He goes to war without reserve, and while trapped behind Nazi lines, forges two important relationships: the first with Louisiana-born Herschel Pine, who will become his best friend and future business partner; and the second with his future wife, Rosita Lowenstein, a Jewish death camp survivor with Spanish communist family connections.
Weldon later observes: “In the years immediately following the war, Hollywood and the drilling industry were probably the only two portals through which a believer in the American dream could wander and suddenly find himself among amounts of wealth and levels of power he never imagined.”
And through these portals pass Weldon, Rosita, Herschel, and Herschel’s flawed, yet sympathetically rendered, wife Linda Gail, and they become drawn into the machinations of powerful people who wish to procure Weldon and Herschel’s successful oil pipeline company.
When rebuffed, these men wage a campaign to destroy Weldon and Herschel’s lives right down to the studs. The foreboding builds as the noose tightens around good people of humble origin with the temerity to pursue the American dream.

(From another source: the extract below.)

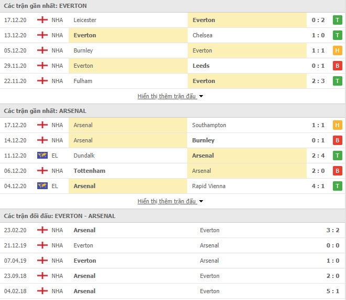Screen dimensions: 346x300
Task: Expand more Everton matches via 'Hiển thị thêm trận đấu'
Action: point(167,96)
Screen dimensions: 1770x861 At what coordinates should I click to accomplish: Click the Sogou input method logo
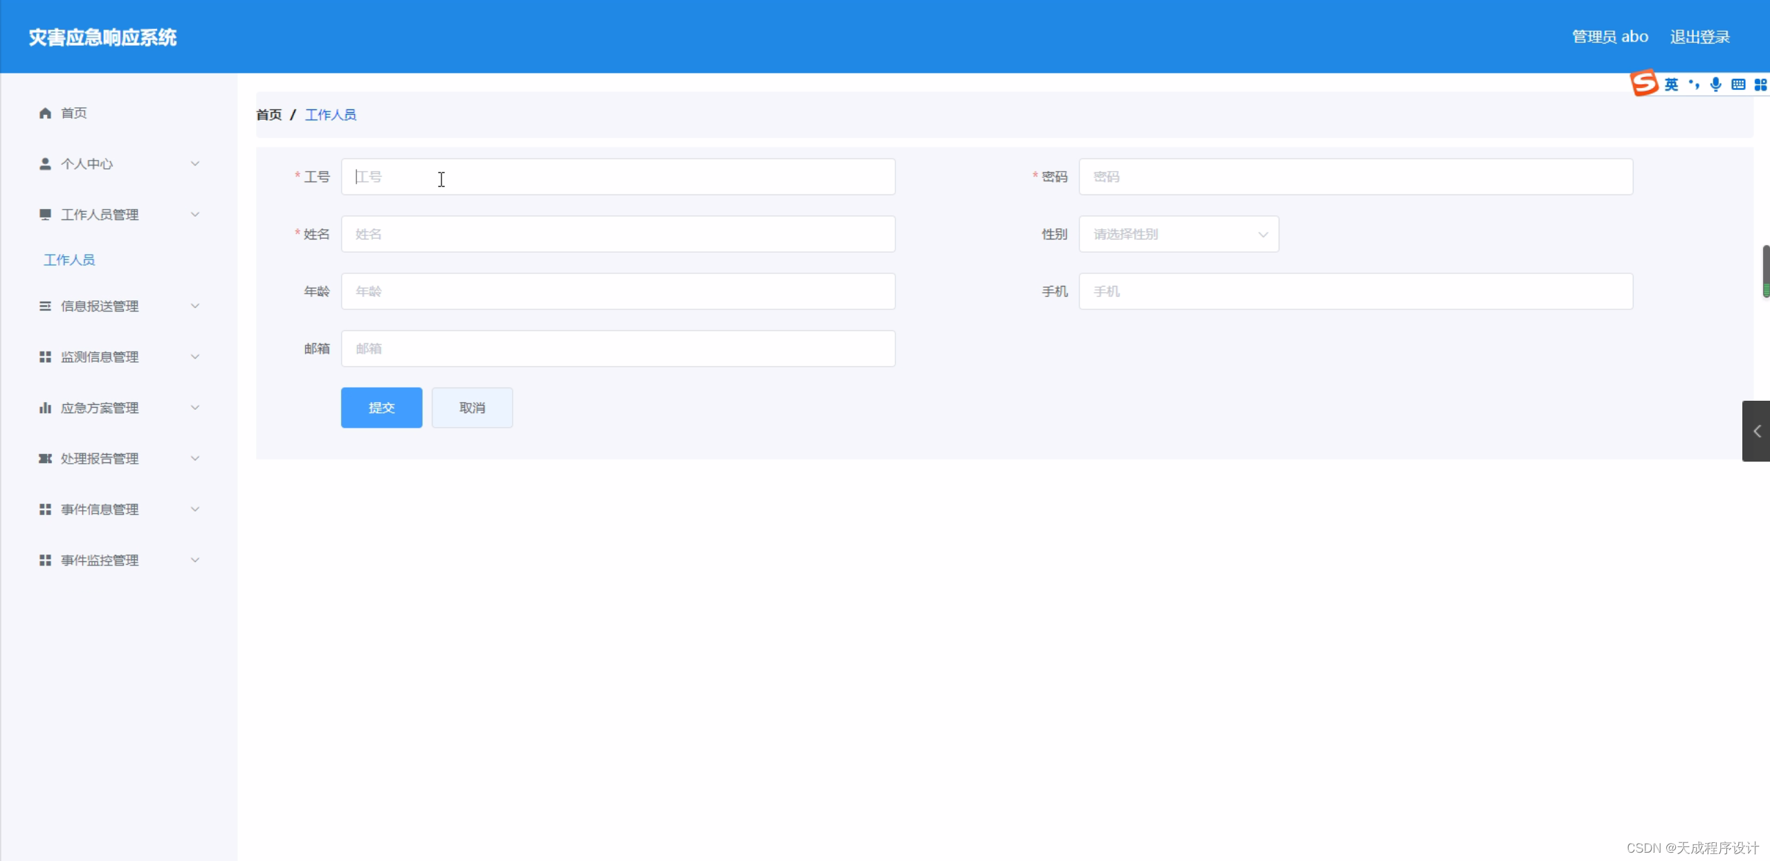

“Wayfaring Stranger” is a celebration of goodness in the face of evil: a sprawling saga peopled with gangsters, Hollywood types, oil men, old Army buddies haunted by wartime decisions, corrupt lawmen, rigid bureaucrats, and Red Scare adherents making tenuous connections, all leading to communism.
But what elevates a ripping good story to literary achievement is Mr. Burke’s lyrical prose. A reader always knows where he is in time and place in a James Lee Burke novel because these are elegantly conveyed in a completely non-fussy way.
As a result of these details, the reader inhabits an atmospheric world along with both major and minor characters whose humanity, for good or ill, is always addressed. There are no throwaway plot-device characters in Mr. Burke’s work. Everyone introduced comes to play, even if only for a short time.
Mr. Burke continues to speculate through Weldon on the nature of evil and the reasons for its presence in our world. Weldon’s internal debate about just how far he will go to deal with the relentless vendetta against his nearest and dearest is beautifully wrought, with references to the chivalry of “Song of Roland” and “Le Morte d’Arthur,” spiritual and biblical allusions, and the apparitional counsel of those (both alive and dead) not currently on the scene.
The elegiac mood is pervasive but not at all self-indulgent. The plot is always served. We may all be wayfaring strangers, being born and dying alone. But in James Lee Burke’s world, the journey in between can be lived with a belief in “friendship and faith in the unseen world” and the commitment to being true to oneself.